**Исходный фрагмент**.
☆ ☆ ☆ ☆

А вот последняя печь была полноценной и особбенно памятной. После замены мне года лагерей на год исправительных работ я в марте 1981-го был освобожден из Краснопресненской тюрьмы. И, не теряя времени (ибо за три с половиной месяца судебного противостояния властям семейный кошелек отощал) я устроился на «исправительную работу» – как всегда, с фигой в кармане. Учтя опыт моего папаши, который работал на нескольких работах, а алименты платил мне лишь с одной да и то с мизерной зарплатой, я объявил «исправительным» одно из десяти своих мест работы с минимальным заработком – 60 рублей в месяц (итого, бухгалтер вычитал из моей зарплаты всего 12 рублей – «покупайтесь, ребятки!»). На остальные же места в нескольких лесничествах я оформил жену и детей!

Используя отличные отношения со всеми работниками Воря-Богородского лесничества, я получил в свое распоряжение дом на хуторе, состоящем из двух домов. Второй дом использовался как летняя дача (в нем отдыхала со своим мужем секретарша-пенсионерка из Минобороны с интереснейшими знаниями, в частности о гибели маршала Жукова!). Так что несколько дней, когда работы было невпроворот, я пожил полноценным отшельником.

Работа у меня была хитрая – вязать березовые веники. А хитрость заключалась в том, что весь эффект от повышения производительности труда, полностью скрытого от глаз начальства (впрочем, доброго), целиком доставался мне! Поэтому несколько дней я провел дома за изобретением и изготовлением станка для вязки метел. Станок вышел на славу: вместо 5 минут для вязки одной метлы руками я со своим станком тратил всего полминуты!

☆ ☆ ☆ ☆

**Сохранённые данные**.
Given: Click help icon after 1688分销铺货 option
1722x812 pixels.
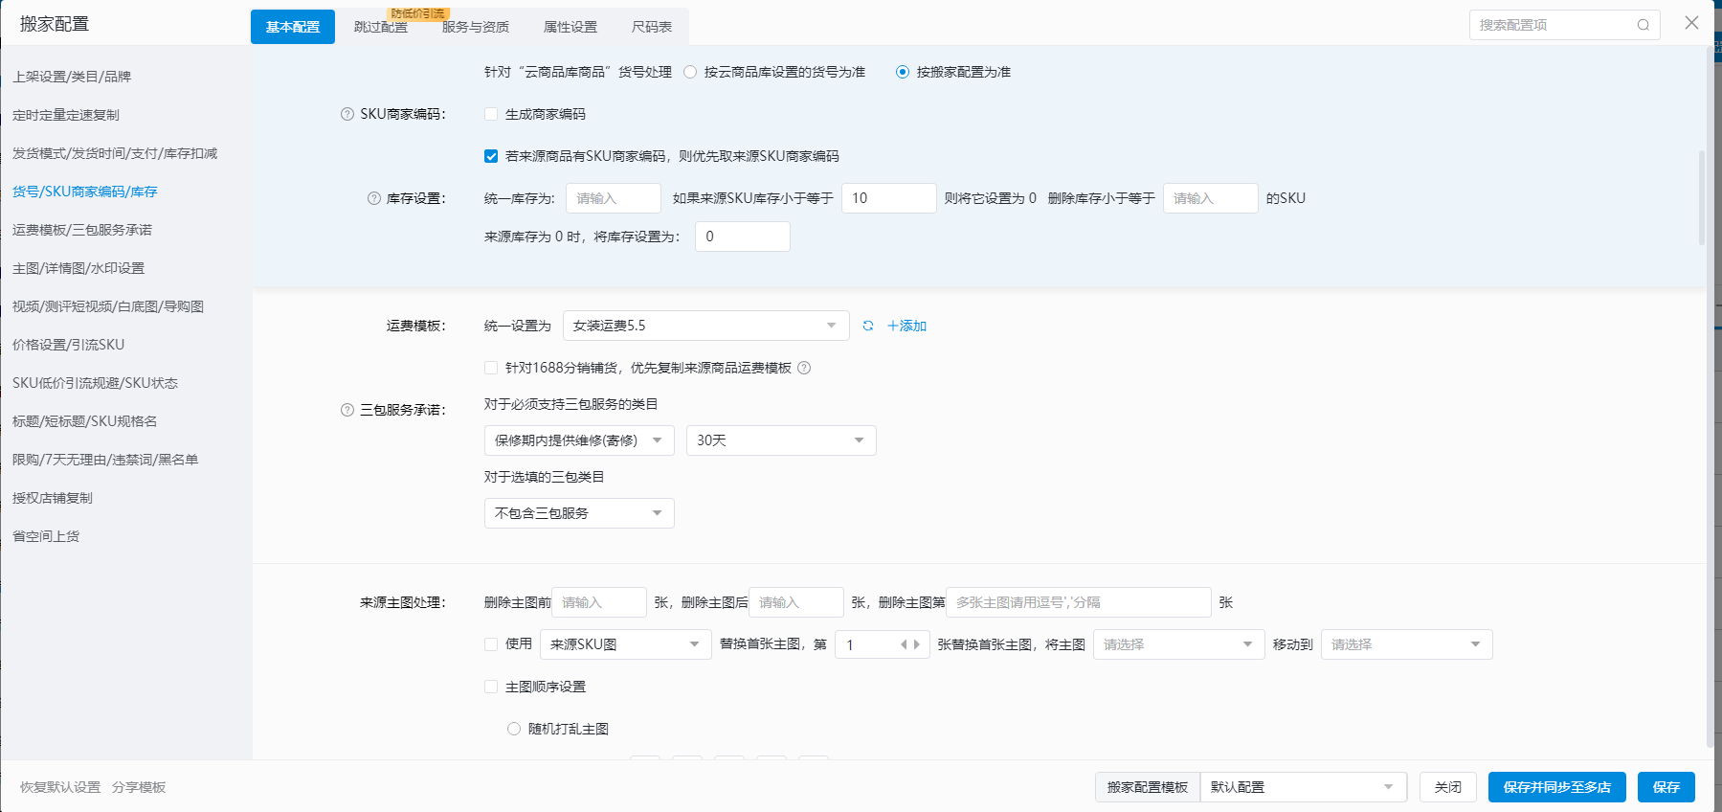Looking at the screenshot, I should tap(804, 368).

☆ ☆ ☆ ☆

**Что сделать**.
1/ Сколько времени, согласно фрагменту о работе в лесничестве, уходило на вязку одной метлы с помощью станка?
2/ Напишите продолжение фрагмента о работе в лесничестве начиная с места после его последнего предложения.

**Ответы**.
1/ Всего полминуты.

2/
Но сначала нужно было заготовить березовые ветки. Ах, какая это была сказочная работа! С первым автобусом я ехал 20 км до Красноармейска, откуда 6 км шел на лыжах до линии высоковольной передачи в Воря-Богородском лесничестве. И вот там на пятиградусном морозце в лучах восходящего солнца, под чистую и звонкую музыку лесных птиц, сбросив куртку и рубашку, я упивался красотой своего труда! Еще бы, за три рабочих дня я нарубил и плотно увязал 12 кубометров веток! Потом за две поездки на тракторе с прицепом мы с леснком перевезли ветки на хутор. И, после изготовления станка для вязки, началась моя райская жизнь в двухкомнатном деревянном доме с великолепной русской печью между комнатами.

К вечеру полкомнаты заваливалось связанными метлами. Теперь предстояло обрубить их с торцов: обрурбки веток – к печи, метлы – на другую сторону комнаты. Обрубки периодически бросались в огонь, создавая светлый уют при холодрыге за окном. А тем временем печь насыщалась теплом...

«Хорошая мысля приходит опосля». Кусаю локти, что ничего не узнал о замечательных хозяевах дома. Никаких сомнений в том, что они были замечательными, у меня нет – об этом говорят и ухоженный дом, и замечательный огород, на котором летом созрела великолепная клубника... Конечно, в лесничестве о хозяевах дома знали, да я не сообразил поинтересоваться историей дома и хутора. Зато остались мне на память несколько ночлегов на горячей русской печи в комнате с насыщенным запахом свежих березовых веников да еще в звенящей тишине!

И было это 32 года тому назад. Иных уж нет, а те далече. Я смотрю на эти две последние фразы и ощущаю на погосте себя, ибо связаться уже ни с кем нельзя! И только память, память, память...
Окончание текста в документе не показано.